Les signataires de ce texte, membres du courant Gauche Anticapitaliste, courant unitaire pour

l’écosocialisme, ont défendu une orientation alternative à l’orientation majoritaire définie à la CN

de juin 2011 concernant l’élection présidentielle, orientation avec laquelle ils étaient en désaccord

radical. Ils ont également porté un jugement très négatif sur les modalités suivies pour déterminer le

candidat destiné à l’incarner après la décision d’OB de ne pas concourir en 2012 (décision qui en

dernière instance lui revenait, mais prise tardivement, après le congrès, et qui de fait privait le NPA

de la possibilité d’explorer d’autres choix dans de bonnes conditions). C’est dans ce contexte que

deux faits graves se sont produits : le choix d’un candidat inconnu du parti lui-même, non-membre

de la direction et ne l’ayant jamais été, ce alors que plus de 40 % de l’organisation était hostile, le

choix d’un homme alors que s’était engagé de longue date un processus conduisant à la désignation

consensuelle de deux porte-paroles femmes qui, elles, avaient pris des responsabilités à tous les

niveaux depuis des années.

Et surtout, derrière ce choix, l’affirmation d’un projet politique de long terme qui tourne le dos à la

construction d’un projet ouvert et large.

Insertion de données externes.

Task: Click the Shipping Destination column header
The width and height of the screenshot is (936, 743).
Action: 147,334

Enregistrant le vote de la CN à une courte majorité, nous n’avons pas mis d’obstacle au

déroulement de la campagne, nous avons indiqué que c’était à chacun-e de décider s’il ou elle

rechercherait les signatures (ce que certain-es ont fait). Mais force est de constater aujourd’hui que

celle-ci est une catastrophe.

Nous aimerions convaincre qu’il serait plus raisonnable d’arrêter les frais.

1. Le contexte politique général est marqué par la profondeur de la crise économique, les attaques

tous azimuts et la désorientation grandissante de la population, les tentations de repli nationaliste ou

souverainiste, rendant toute issue incertaine. Il est aussi plus que jamais marqué par la crise

écologique qui, bien que reléguée au second plan, n’en reste pas moins menaçante et déterminante.

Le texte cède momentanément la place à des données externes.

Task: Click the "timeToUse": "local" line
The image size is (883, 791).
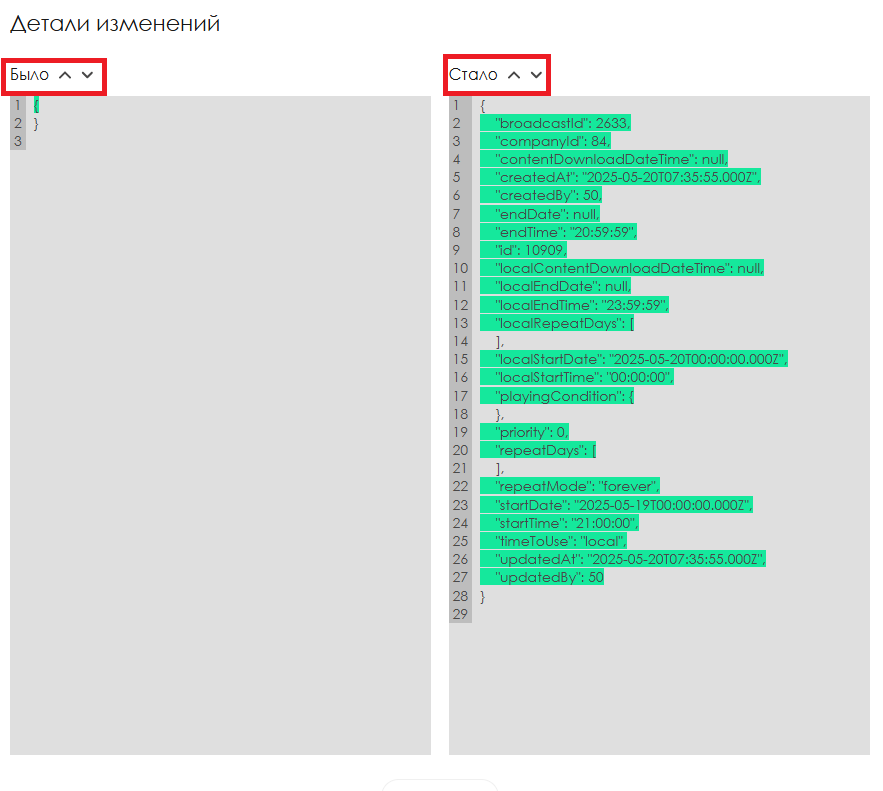Action: pyautogui.click(x=561, y=541)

Battre la droite et l’extrême-droite représente un défi majeur pour la construction d’un rapport de

forces.

Dans ce contexte, le NPA aurait dû agir pour rassembler les forces à gauche de la gauche et

permettre qu’émerge un candidat représentant du mieux possible l’ensemble des forces qui ne

renoncent pas à construire une réponse alternative sur tous les terrains.

Plus que jamais la situation montre que le NPA devrait affirmer clairement qu’il faut battre Sarkozy

dans la rue et dans les urnes et regrouper la gauche radicale dans un bloc anti-crise, en avançant un

plan anticapitaliste et anti productiviste contre la crise, en étant de plain-pied dans les campagnes

unitaires existantes, même si elles sont encore faibles, et en tentant de mener le débat à gauche du

PS sans attendre l’issue de l’échéance présidentielle.

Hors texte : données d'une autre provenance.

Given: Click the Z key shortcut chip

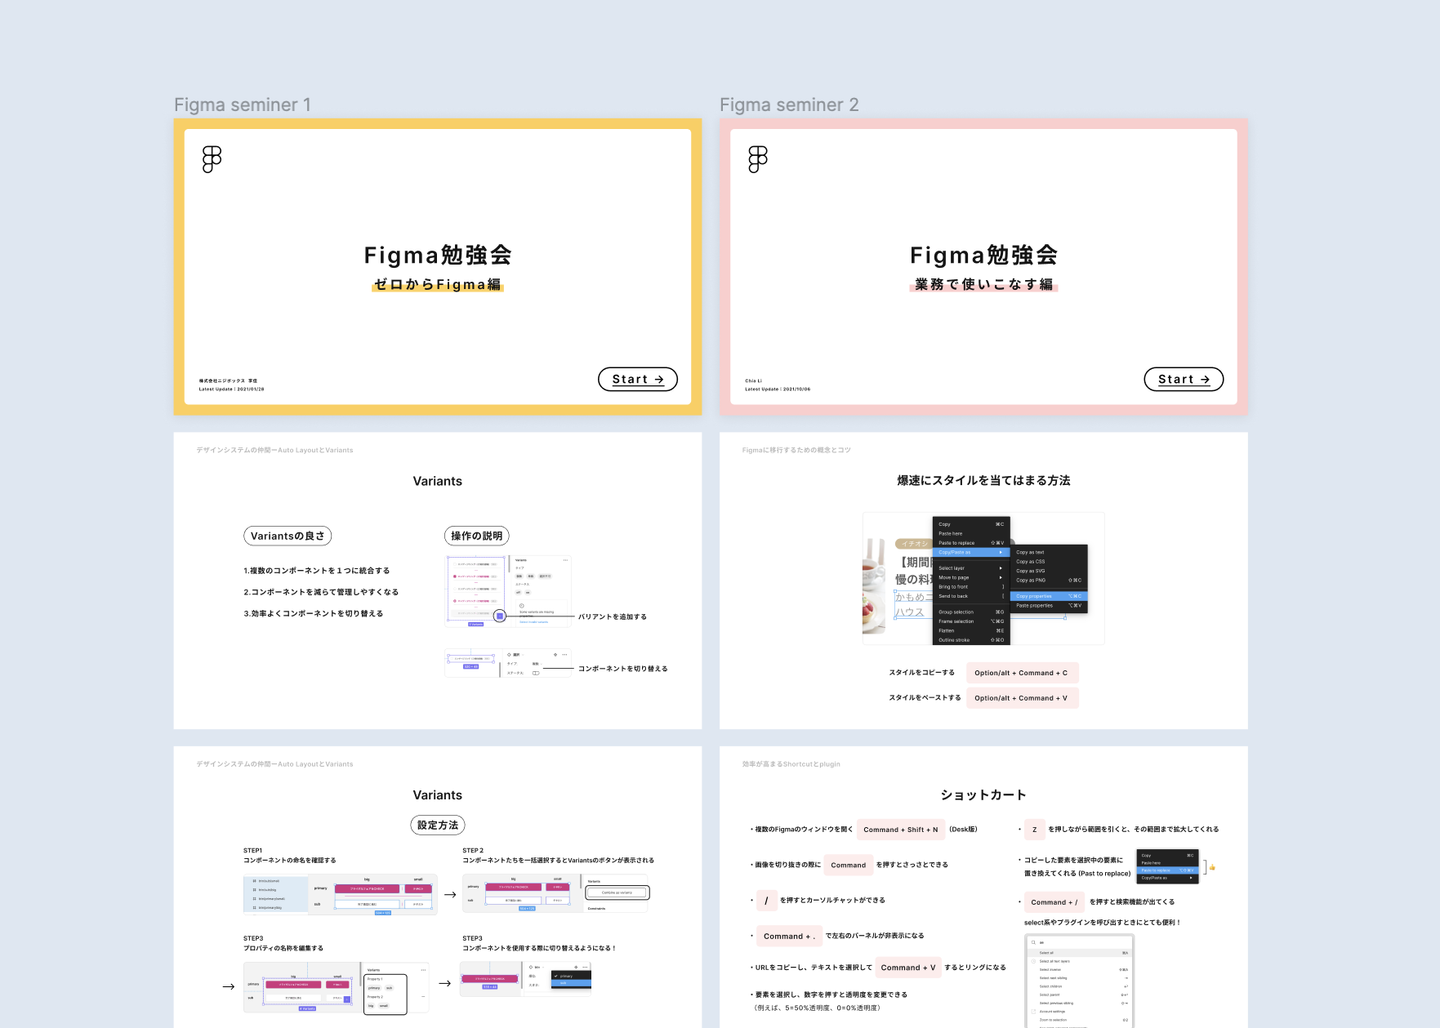Looking at the screenshot, I should (1034, 829).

2. Dans ce contexte, qu’en est-il de la campagne du NPA ?

Sur le plan purement factuel, difficile de nier les difficultés. Les sondages (qui ne sont que des

sondages, mais quand même…) situent le plus souvent Philippe Poutou en deçà de 0,5 % des voix.

L’affluence dans les meetings est réduite. Pour ne prendre que l’exemple de la Région parisienne,

un dispositif conséquent fut mis en place pour remplir une salle de 400 places, ce qui fut fait, mais

correspond à l’étiage le plus bas depuis au moins deux décennies.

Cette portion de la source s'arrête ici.